__Ejercicio propuesto 1__: De acuerdo con el texto sobre la filosofía de Ward, ¿por qué eran tan frecuentes los incendios en la antigua Roma? Responde en una o dos oraciones.
__Ejercicio propuesto 2__: Prosigue el texto sobre la filosofía de Ward a partir de su última oración.

__Documento fuente__:

┌──

La sociocracia significa el gobierno de la sociedad entera y no el de
partidos y banderías que mientras se hallan en el poder tienen al
frente otros partidos y banderías que son sus enemigos y sólo aspiran a
derrocarlos para hacer una vez en el poder poco más o menos lo mismo que
sus predecesores censurados y derribados por ellos.

En el régimen sociocrático la legislación dejará de ser principalmente
coercitiva y prohibitiva, como ahora, y pasará a ser atractiva, de igual
manera que el trabajo, fundado en la necesidad de actividad que tiene el
organismo humano, no será una condenación sino una bendición también
atractiva.


X

CONCLUSIÓN

Hemos llegado al fin de nuestro análisis que no ha sido tan detallado
como lo merecería la filosofía de Ward.

De carácter enteramente científico y positivo, levantada sobre una
concepción del universo exclusivamente monista, esta filosofía lleva en
sí doctrinas muy alentadoras. Cualesquiera que sean las ideas del que
llegue a conocerla, debe inspirar respeto e invitar a la reflexión. No
contempla la existencia ni con el ingenuo optimismo de los
bienaventurados ni con el estéril pesimismo de los débiles y de los
fracasados. Su divisa es el _meliorismo_, el mejoramiento del mundo por
medio de la acción humana inteligente y gracias a una educación
científica ampliamente difundida que haga que las ideas positivas que
hoy inspiran la mente de unos pocos lleguen a ser posesión de la masa
humana completa y procuren la existencia de un gobierno que sea la
expresión de la conciencia social entera y liberte a las democracias
actuales de las redes de la plutocracia.

Con tal fin preconiza sin duda nuestro autor la extensión de las
funciones del Estado.

El desarrollo amplio de este punto requeriría muy lato examen. No ha
sido ni es posible fijar de una manera definitiva cuál sea el límite de
la acción del Estado. Algunas esferas de la actividad social han sido ya
casi generalmente sustraídas a su influencia. Por ejemplo, ya
nadie--queremos decir ninguna persona culta y estudiosa--piensa que los
gobiernos puedan tener religión y al Estado se le concibe como una
entidad laica. La historia, por otro lado, nos presenta curiosos y
numerosos ejemplos de funciones que se han dejado en un principio
exclusivamente a la iniciativa individual, y que cuando ha madurado para
ellos la conciencia social y se ha formado en lo tocante a ellas una
voluntad social clara, han pasado a ser funciones públicas. El castigo
de los crímenes y delitos en contra de las personas, empezó por ser un
asunto de carácter enteramente privado; lo mismo ha pasado con la
instrucción y en menor grado con el ejército y la marina. Dentro de este
tópico es sugestivo lo que ha ocurrido con los cuerpos de bomberos. En
la antigua Roma eran muy frecuentes los incendios a causa del material
con que estaban fabricadas las casas y la estrechez de las calles.

└──

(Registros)
┌──

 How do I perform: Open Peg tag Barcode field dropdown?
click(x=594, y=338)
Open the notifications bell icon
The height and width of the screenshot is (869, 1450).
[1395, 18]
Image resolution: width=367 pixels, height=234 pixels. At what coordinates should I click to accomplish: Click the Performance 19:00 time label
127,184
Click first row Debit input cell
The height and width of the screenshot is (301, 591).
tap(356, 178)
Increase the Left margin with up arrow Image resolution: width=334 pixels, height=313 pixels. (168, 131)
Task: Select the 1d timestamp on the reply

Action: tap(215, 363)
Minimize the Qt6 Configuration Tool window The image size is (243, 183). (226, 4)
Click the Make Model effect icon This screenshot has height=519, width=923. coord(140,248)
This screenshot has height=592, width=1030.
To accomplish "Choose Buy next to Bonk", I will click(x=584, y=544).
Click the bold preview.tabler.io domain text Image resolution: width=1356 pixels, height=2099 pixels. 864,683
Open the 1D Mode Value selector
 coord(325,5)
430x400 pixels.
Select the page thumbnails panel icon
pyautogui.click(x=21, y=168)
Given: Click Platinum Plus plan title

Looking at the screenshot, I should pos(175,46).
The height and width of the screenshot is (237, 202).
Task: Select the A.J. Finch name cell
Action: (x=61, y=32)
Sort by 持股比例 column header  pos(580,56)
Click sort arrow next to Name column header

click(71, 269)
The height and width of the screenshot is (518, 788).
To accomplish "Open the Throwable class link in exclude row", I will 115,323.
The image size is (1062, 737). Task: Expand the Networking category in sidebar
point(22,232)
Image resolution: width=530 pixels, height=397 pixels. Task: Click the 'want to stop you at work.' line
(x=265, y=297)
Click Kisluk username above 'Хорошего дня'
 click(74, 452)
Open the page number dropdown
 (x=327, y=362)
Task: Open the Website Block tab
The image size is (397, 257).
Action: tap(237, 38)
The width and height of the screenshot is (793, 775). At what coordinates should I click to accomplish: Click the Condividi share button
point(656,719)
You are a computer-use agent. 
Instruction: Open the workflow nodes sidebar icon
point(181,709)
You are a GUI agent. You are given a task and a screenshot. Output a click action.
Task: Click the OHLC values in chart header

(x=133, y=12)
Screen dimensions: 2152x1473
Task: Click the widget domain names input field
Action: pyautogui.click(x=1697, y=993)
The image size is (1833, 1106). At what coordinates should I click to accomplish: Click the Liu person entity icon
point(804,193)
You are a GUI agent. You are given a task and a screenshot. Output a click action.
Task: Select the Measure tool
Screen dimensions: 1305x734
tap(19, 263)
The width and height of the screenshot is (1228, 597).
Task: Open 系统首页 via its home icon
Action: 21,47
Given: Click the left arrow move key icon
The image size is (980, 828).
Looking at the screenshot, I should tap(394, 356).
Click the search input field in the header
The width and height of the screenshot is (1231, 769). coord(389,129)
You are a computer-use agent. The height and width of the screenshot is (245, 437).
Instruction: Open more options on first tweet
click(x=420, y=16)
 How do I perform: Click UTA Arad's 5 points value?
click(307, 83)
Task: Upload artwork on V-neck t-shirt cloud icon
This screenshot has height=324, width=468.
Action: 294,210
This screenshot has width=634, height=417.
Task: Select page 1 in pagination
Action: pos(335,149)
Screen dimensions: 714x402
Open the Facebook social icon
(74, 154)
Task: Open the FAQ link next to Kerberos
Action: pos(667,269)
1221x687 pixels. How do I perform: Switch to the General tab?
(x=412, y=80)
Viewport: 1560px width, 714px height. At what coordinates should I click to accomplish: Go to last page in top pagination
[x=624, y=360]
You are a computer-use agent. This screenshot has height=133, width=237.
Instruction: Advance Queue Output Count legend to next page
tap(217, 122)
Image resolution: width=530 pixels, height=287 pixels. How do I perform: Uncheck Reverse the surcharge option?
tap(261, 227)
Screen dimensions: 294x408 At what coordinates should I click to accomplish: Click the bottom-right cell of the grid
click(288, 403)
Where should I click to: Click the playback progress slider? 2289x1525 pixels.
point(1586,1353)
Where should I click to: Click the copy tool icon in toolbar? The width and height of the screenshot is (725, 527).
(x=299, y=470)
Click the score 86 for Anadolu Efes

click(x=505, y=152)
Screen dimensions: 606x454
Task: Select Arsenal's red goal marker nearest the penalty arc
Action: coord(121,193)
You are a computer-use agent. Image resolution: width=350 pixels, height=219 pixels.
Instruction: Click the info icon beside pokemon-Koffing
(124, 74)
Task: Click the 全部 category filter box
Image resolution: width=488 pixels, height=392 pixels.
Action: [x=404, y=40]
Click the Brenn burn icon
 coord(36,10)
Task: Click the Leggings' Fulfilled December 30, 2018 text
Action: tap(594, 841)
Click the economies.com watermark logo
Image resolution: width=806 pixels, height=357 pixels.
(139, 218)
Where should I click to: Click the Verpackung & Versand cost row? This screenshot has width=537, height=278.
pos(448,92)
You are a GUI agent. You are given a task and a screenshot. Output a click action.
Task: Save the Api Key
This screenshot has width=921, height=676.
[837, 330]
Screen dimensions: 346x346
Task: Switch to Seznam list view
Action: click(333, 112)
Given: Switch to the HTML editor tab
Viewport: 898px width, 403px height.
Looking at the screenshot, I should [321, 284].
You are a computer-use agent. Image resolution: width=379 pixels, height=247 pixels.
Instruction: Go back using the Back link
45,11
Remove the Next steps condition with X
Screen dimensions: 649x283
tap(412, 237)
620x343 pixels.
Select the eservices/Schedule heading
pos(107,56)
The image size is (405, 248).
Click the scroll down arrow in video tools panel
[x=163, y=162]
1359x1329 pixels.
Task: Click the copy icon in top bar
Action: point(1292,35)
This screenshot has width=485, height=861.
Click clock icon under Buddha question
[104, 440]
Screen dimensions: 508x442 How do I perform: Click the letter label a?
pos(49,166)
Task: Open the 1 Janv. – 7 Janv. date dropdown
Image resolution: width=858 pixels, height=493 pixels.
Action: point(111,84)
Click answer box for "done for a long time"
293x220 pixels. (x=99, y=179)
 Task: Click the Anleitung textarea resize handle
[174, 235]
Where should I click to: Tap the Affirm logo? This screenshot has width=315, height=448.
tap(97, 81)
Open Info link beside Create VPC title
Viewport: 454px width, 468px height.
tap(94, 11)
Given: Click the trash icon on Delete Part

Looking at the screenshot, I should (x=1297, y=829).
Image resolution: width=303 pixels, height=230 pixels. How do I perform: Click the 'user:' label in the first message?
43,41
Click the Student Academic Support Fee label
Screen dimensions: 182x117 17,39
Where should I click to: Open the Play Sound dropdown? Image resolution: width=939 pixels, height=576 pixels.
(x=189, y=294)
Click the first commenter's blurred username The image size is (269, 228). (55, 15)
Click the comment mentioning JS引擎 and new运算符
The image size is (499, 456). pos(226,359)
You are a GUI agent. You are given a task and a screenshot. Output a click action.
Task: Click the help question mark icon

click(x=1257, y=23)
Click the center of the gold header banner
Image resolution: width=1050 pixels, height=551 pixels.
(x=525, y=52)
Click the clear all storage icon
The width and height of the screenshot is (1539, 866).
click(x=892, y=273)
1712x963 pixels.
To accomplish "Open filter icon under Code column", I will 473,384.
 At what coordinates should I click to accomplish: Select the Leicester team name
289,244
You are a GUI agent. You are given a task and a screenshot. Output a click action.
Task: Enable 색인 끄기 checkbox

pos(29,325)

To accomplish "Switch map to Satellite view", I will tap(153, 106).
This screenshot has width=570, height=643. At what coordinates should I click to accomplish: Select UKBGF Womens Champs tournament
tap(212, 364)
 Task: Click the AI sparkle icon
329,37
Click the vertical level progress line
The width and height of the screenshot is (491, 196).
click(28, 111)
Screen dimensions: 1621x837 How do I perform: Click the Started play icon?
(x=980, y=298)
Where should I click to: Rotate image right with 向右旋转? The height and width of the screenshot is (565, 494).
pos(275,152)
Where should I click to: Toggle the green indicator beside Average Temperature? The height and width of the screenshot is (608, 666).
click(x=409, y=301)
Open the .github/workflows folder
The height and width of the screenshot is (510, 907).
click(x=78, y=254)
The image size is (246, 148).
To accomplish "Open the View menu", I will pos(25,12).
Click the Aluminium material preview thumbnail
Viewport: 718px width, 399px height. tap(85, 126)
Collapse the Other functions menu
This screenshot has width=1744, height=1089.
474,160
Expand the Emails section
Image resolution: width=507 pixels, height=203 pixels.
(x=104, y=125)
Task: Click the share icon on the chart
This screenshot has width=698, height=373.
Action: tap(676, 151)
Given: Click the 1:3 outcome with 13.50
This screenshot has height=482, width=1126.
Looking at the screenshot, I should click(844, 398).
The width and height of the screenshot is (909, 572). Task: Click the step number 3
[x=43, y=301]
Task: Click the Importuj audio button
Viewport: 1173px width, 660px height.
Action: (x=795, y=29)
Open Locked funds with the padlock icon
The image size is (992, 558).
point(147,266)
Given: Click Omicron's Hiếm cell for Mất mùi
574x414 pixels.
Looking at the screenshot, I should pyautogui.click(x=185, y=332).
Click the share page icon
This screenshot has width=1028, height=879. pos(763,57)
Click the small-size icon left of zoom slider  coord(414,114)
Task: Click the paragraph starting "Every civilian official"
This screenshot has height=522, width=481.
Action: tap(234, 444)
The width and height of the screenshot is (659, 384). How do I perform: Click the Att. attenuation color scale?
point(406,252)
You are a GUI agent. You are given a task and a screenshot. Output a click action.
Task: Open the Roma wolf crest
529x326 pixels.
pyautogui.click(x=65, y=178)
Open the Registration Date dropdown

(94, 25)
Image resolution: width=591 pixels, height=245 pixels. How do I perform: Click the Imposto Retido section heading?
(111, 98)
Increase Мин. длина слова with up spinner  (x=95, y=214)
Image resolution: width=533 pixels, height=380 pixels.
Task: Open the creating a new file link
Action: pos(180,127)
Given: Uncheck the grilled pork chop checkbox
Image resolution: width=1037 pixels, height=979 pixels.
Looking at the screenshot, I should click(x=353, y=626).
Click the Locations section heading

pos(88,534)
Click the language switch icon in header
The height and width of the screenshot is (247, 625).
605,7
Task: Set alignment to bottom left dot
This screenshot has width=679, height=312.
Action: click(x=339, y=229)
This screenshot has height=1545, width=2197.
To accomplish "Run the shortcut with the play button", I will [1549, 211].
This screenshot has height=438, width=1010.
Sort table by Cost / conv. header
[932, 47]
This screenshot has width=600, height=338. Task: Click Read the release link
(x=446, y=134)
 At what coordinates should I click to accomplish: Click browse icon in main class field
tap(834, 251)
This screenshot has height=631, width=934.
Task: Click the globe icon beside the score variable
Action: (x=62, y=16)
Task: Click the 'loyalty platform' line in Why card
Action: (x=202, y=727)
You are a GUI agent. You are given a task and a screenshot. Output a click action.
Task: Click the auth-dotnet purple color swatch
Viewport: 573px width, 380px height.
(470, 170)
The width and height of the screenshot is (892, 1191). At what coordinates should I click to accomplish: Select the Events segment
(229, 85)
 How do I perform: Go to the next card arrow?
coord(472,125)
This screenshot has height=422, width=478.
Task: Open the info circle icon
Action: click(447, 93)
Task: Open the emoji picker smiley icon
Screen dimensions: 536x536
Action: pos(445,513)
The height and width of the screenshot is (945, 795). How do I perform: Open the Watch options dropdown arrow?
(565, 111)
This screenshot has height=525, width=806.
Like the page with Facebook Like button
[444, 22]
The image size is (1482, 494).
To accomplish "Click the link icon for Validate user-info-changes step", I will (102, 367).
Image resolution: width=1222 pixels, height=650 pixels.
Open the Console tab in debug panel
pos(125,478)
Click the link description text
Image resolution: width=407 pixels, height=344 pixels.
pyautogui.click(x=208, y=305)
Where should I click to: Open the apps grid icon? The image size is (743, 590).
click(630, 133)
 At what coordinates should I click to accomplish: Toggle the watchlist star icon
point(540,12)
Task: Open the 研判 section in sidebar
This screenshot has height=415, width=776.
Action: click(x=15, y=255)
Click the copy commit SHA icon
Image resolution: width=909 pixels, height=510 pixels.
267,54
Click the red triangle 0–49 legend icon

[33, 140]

└──

__Respuesta correcta 1__: Los incendios eran muy frecuentes en la antigua Roma por el material con que estaban fabricadas las casas y por la estrechez de las calles.

__Respuesta correcta 2__:
Cuenta G. Ferrero en su obra _Grandeza y decadencia de Roma_, que al
conocido hombre de negocios y millonario, contemporáneo de Julio César,
M. Licinio Craso, se le ocurrió tener una bomba para apagar los
incendios. Sus agentes, bien repartidos en la ciudad, le advertían con
presteza cuando sobrevenía algún siniestro. Los bomberos de Craso
acudían al sitio amagado; pero junto con ellos iba un empleado del
financista que ofrecía a los propietarios de la casa amenazada por las
llamas comprar el edificio a un bajo precio. Si aceptaba se apagaba el
incendio y Craso había dado un nuevo golpe de fortuna, y si no, los
empresarios privados dejaban que se destruyera una parte de la ciudad.
En nuestro tiempo todo el mundo considera natural que los cuerpos de
bomberos sean instituciones del Estado. Me imagino la sorpresa de
algunos individualistas al reflexionar sobre aquel estado de cosas y me
imagino más aún las protestas con que los individualistas de entonces
habrían recibido cualquiera medida tendente a ponerle término a la
explotación hecha por Craso.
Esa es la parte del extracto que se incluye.